Change Elasticsearch timeouts to 429 response instead of 5xx #116026

rjernst · 2024-10-31T15:51:17Z

When a user passes a timeout to an Elasticsearch request, the user is telling the system to limit how long the request should take. If that timeout is breached, it is because the user selected a timeout less than the time the request needs. Therefore, it is up to the user to select a long enough time. If they don't, it's on the user to adjust their request.

Given the above, a breached timeout is an issue with the user request, and the http response code should refelect that. This commit changes timeout exceptions to give a 400 response code instead of the default 5xx.

When a user passes a timeout to an Elasticsearch request, the user is telling the system to limit how long the request should take. If that timeout is breached, it is because the user selected a timeout less than the time the request needs. Therefore, it is up to the user to select a long enough time. If they don't, it's on the user to adjust their request. Given the above, a breached timeout is an issue with the user request, and the http response code should refelect that. This commit changes timeout exceptions to give a 429 response code instead of the default 500.

elasticsearchmachine · 2024-10-31T15:51:41Z

Pinging @elastic/es-core-infra (Team:Core/Infra)

elasticsearchmachine · 2024-10-31T15:52:04Z

Hi @rjernst, I've created a changelog YAML for you. Note that since this PR is labelled >breaking, you need to update the changelog YAML to fill out the extended information sections.

henningandersen

I wonder if we should include changing ProcessClusterEventTimeoutException here?

henningandersen · 2024-11-06T14:16:58Z

docs/changelog/116026.yaml

+breaking:
+ title: Change Elasticsearch timeouts to 429 response instead of 500
+ area: REST API
+ details: When a user supplied timeout is sent with a REST request, and the request


I wonder if we should be explicit about this also covering cases where the timeout is not explicitly sent, rather has a default in ES like for bulk requests?

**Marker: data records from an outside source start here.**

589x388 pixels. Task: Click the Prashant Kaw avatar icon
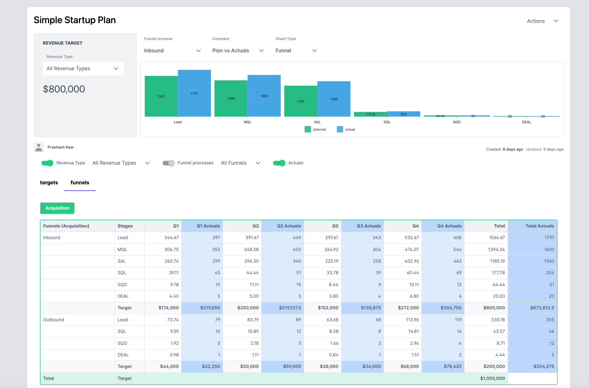coord(39,147)
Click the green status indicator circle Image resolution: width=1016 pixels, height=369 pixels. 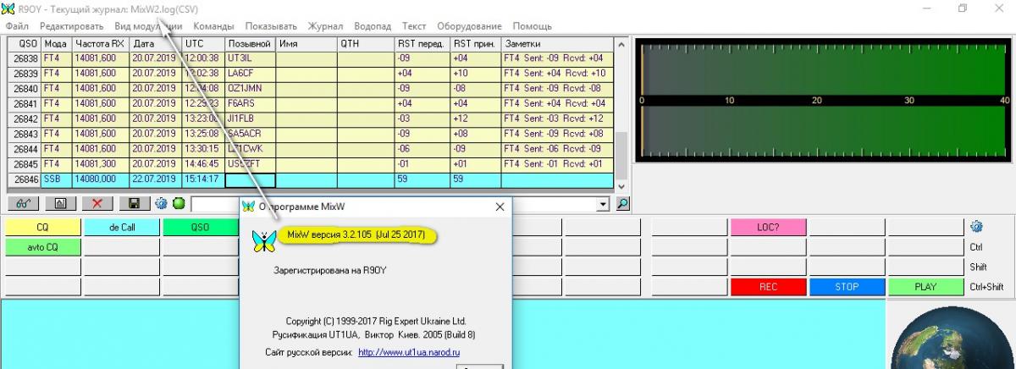click(179, 204)
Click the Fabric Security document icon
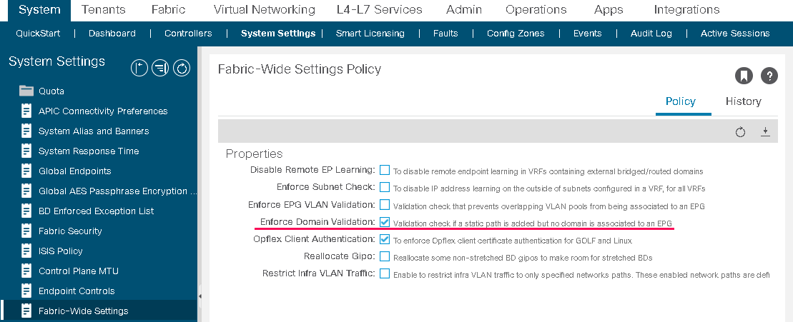The image size is (793, 322). click(x=26, y=231)
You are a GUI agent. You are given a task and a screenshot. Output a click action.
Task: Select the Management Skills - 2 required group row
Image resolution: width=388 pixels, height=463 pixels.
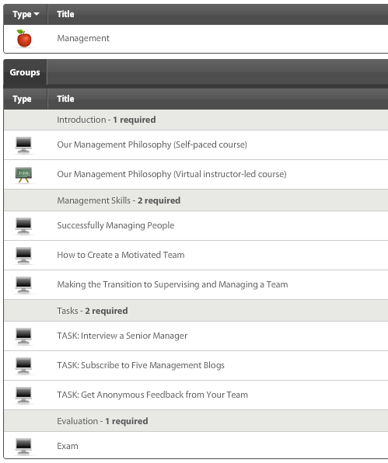tap(196, 200)
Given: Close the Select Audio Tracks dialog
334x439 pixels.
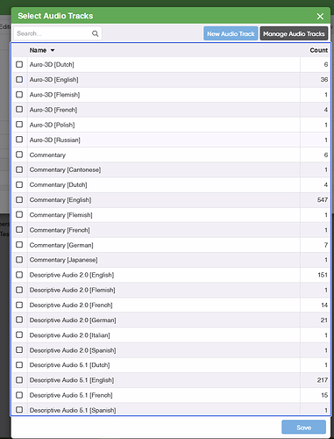Looking at the screenshot, I should tap(320, 17).
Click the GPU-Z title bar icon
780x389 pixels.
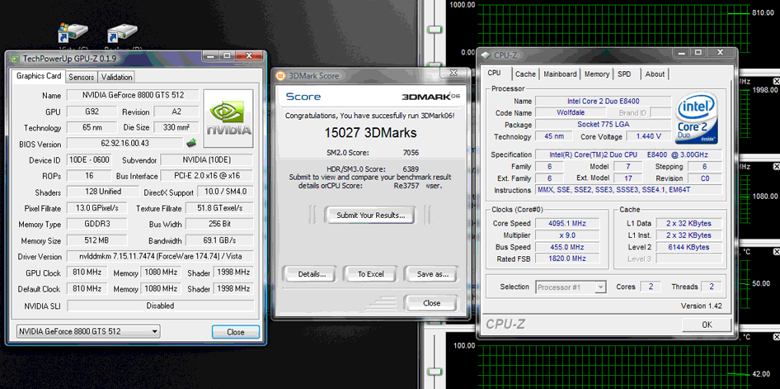click(14, 59)
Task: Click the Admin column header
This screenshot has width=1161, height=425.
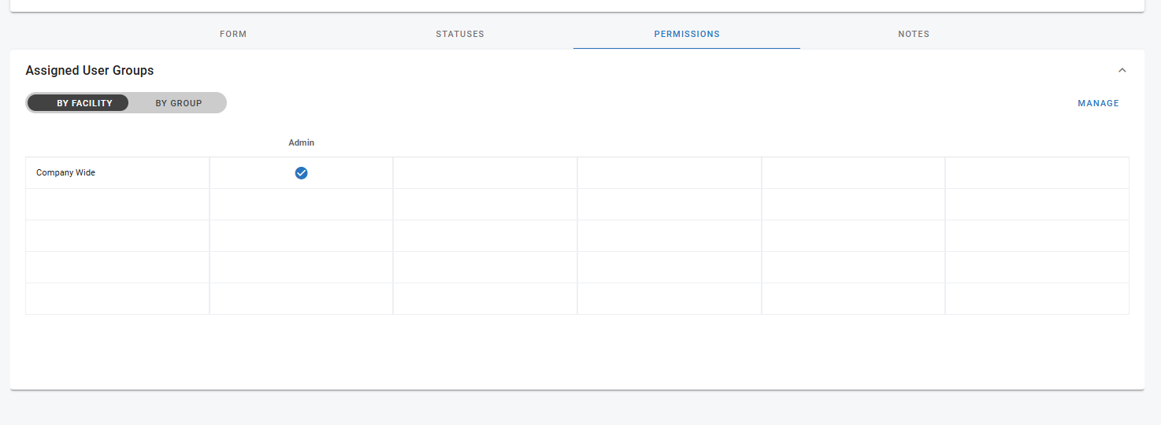Action: [x=301, y=142]
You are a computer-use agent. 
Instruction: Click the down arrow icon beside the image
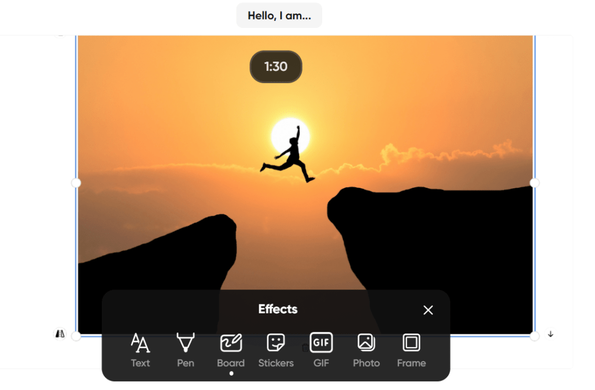pos(550,334)
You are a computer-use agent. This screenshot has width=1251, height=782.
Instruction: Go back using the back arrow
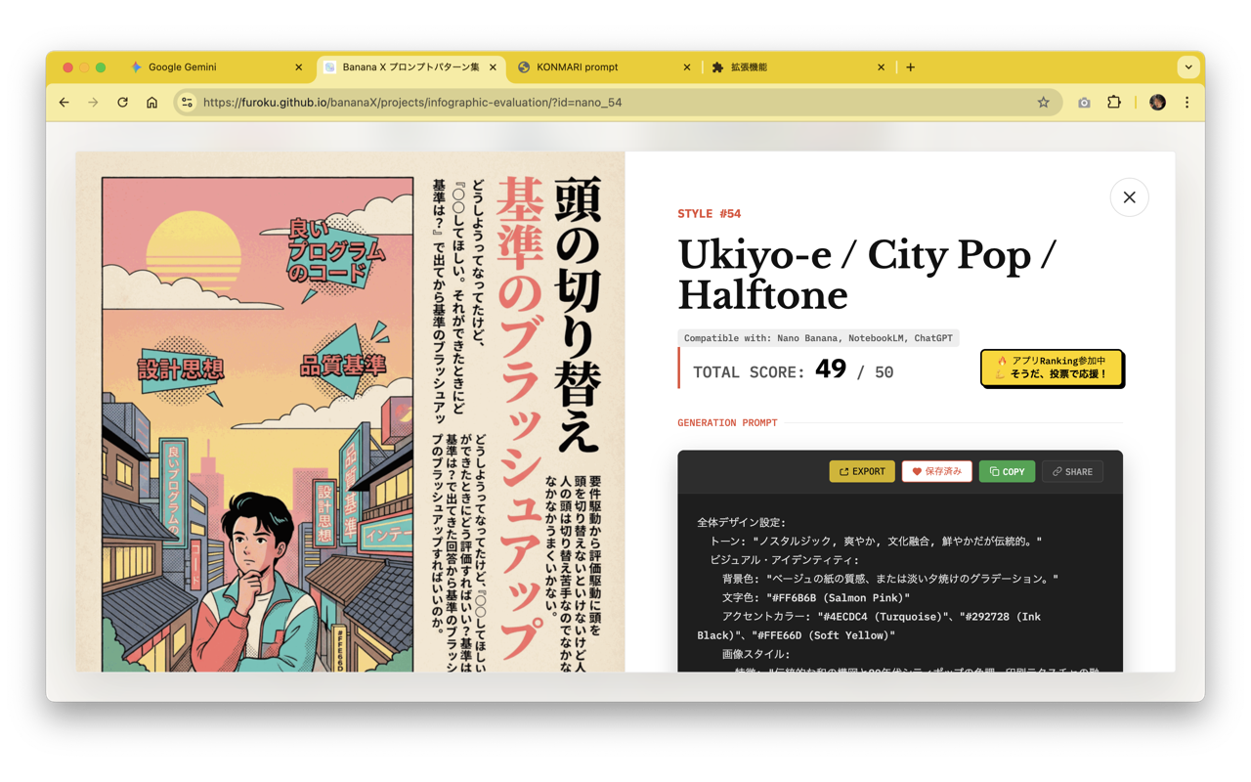pos(64,102)
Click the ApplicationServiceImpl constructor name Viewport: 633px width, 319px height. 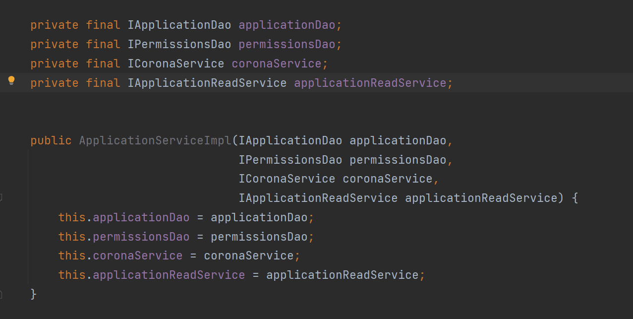click(x=155, y=140)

server/src/main/java/org/elasticsearch/search/query/SearchTimeoutException.java

rjernst · 2024-11-12T23:25:59Z

@henningandersen I believe I've addressed your comments.

server/src/main/java/org/elasticsearch/search/query/SearchTimeoutException.java

henningandersen

LGTM.

henningandersen · 2024-11-13T17:26:33Z

docs/changelog/116026.yaml

+breaking:
+ title: Change Elasticsearch timeouts to 429 response instead of 5xx
+ area: REST API
+ details: When a REST request times out, whether via a per-request timeout, or a system default, the request now returns a 429 response code.


I wonder if we need to mention search as an exception (unless I misunderstood how that works)?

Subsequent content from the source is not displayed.